**Directions for this task**
Please reproduce every one of the records below word for word, leaving out the pictures.

**Data listing**
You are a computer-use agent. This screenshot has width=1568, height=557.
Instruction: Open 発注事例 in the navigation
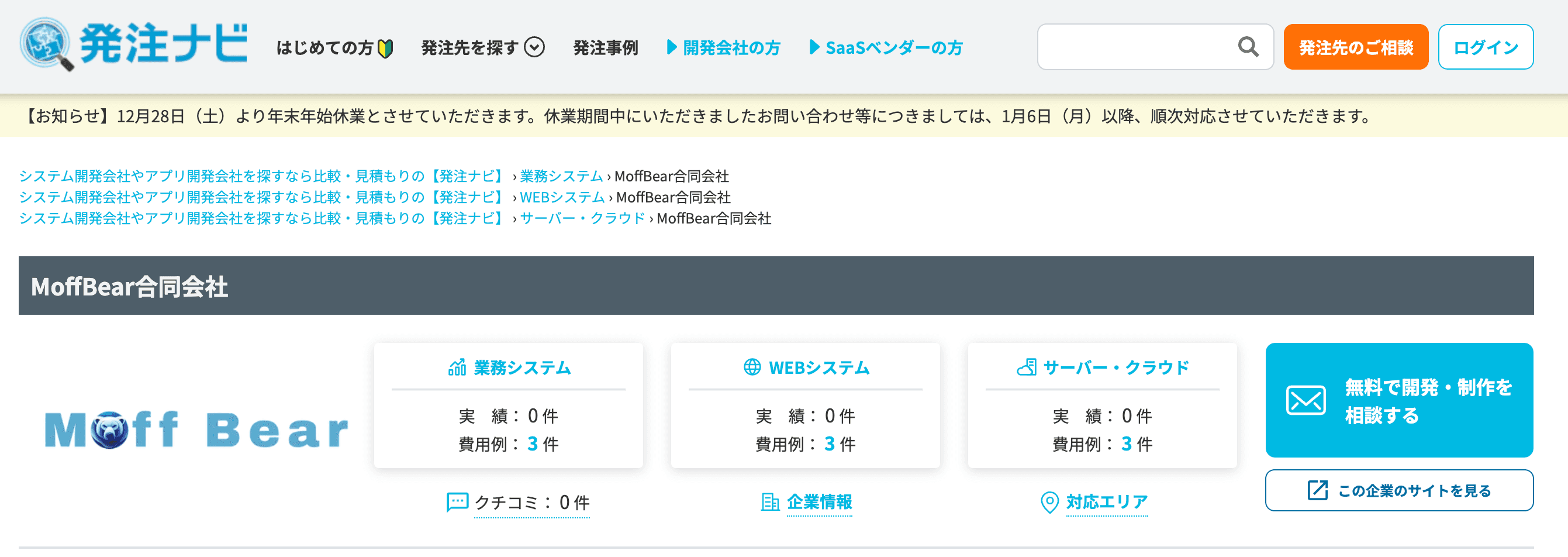[605, 47]
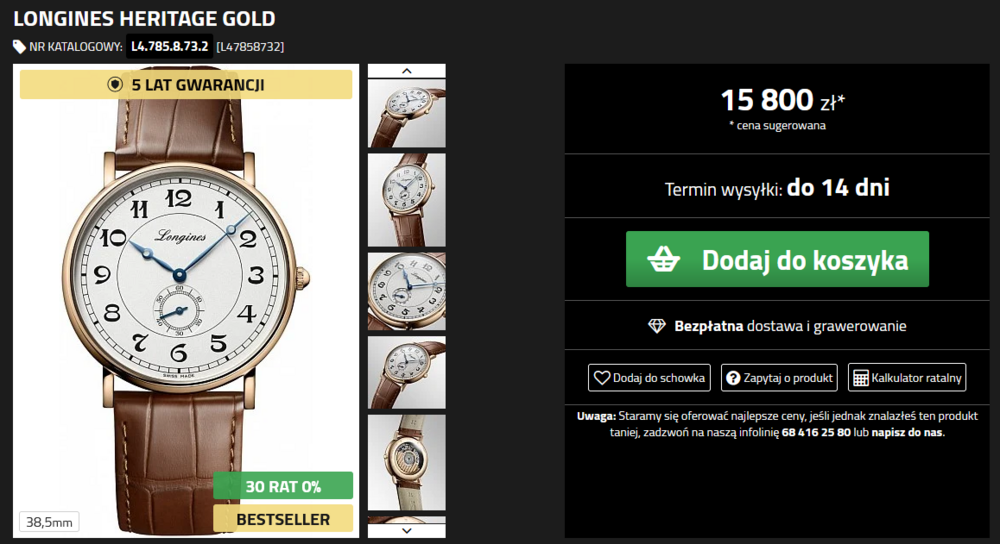Click the BESTSELLER label on the image
Viewport: 1000px width, 544px height.
click(x=283, y=518)
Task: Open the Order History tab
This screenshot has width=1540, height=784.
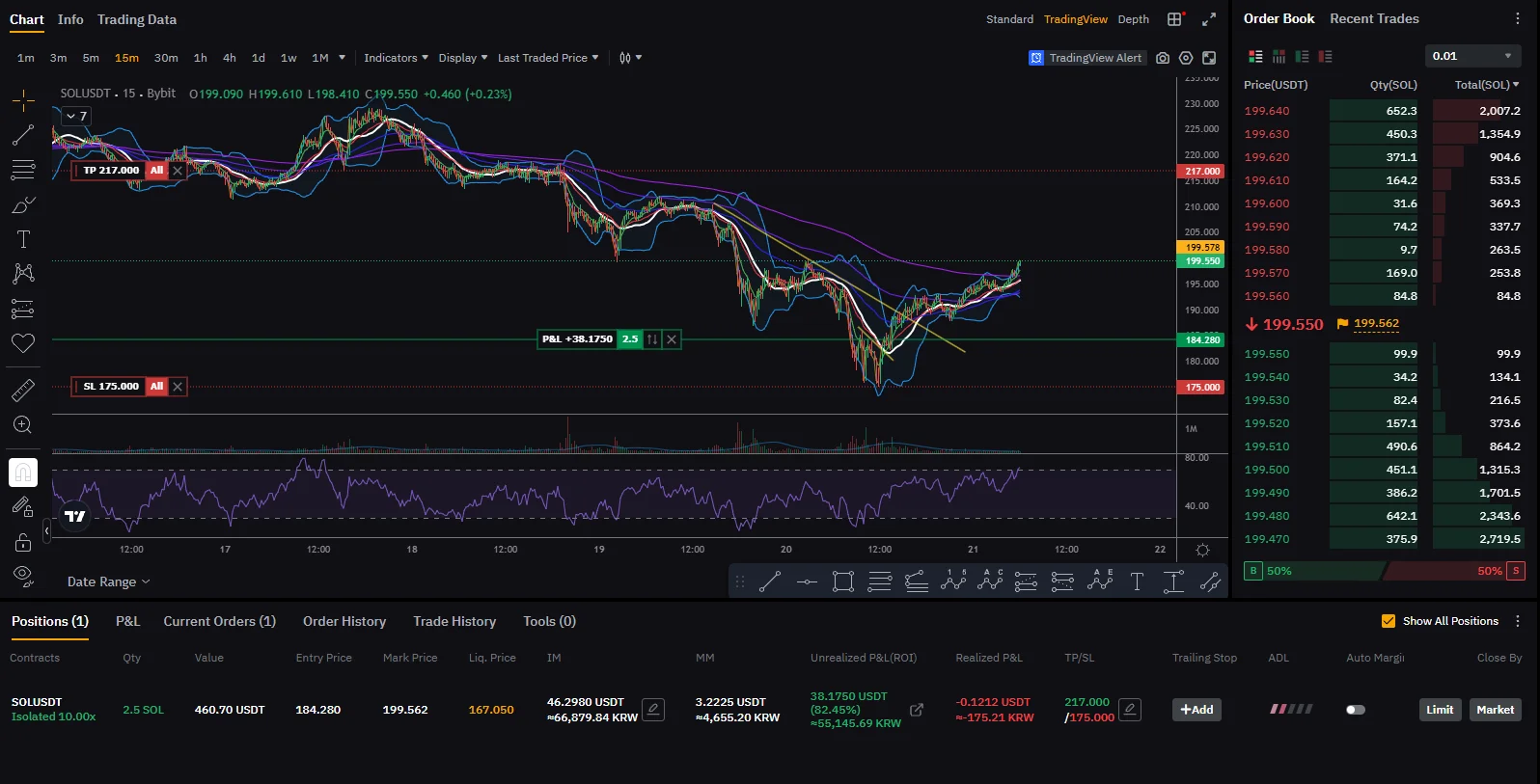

**Correct response**
You are a computer-use agent. This screenshot has width=1568, height=557.
Instruction: Open 発注事例 in the navigation
[605, 47]
Click the BESTSELLER label on the image
Viewport: 1000px width, 544px height.
click(x=283, y=518)
Task: Open the Order History tab
This screenshot has width=1540, height=784.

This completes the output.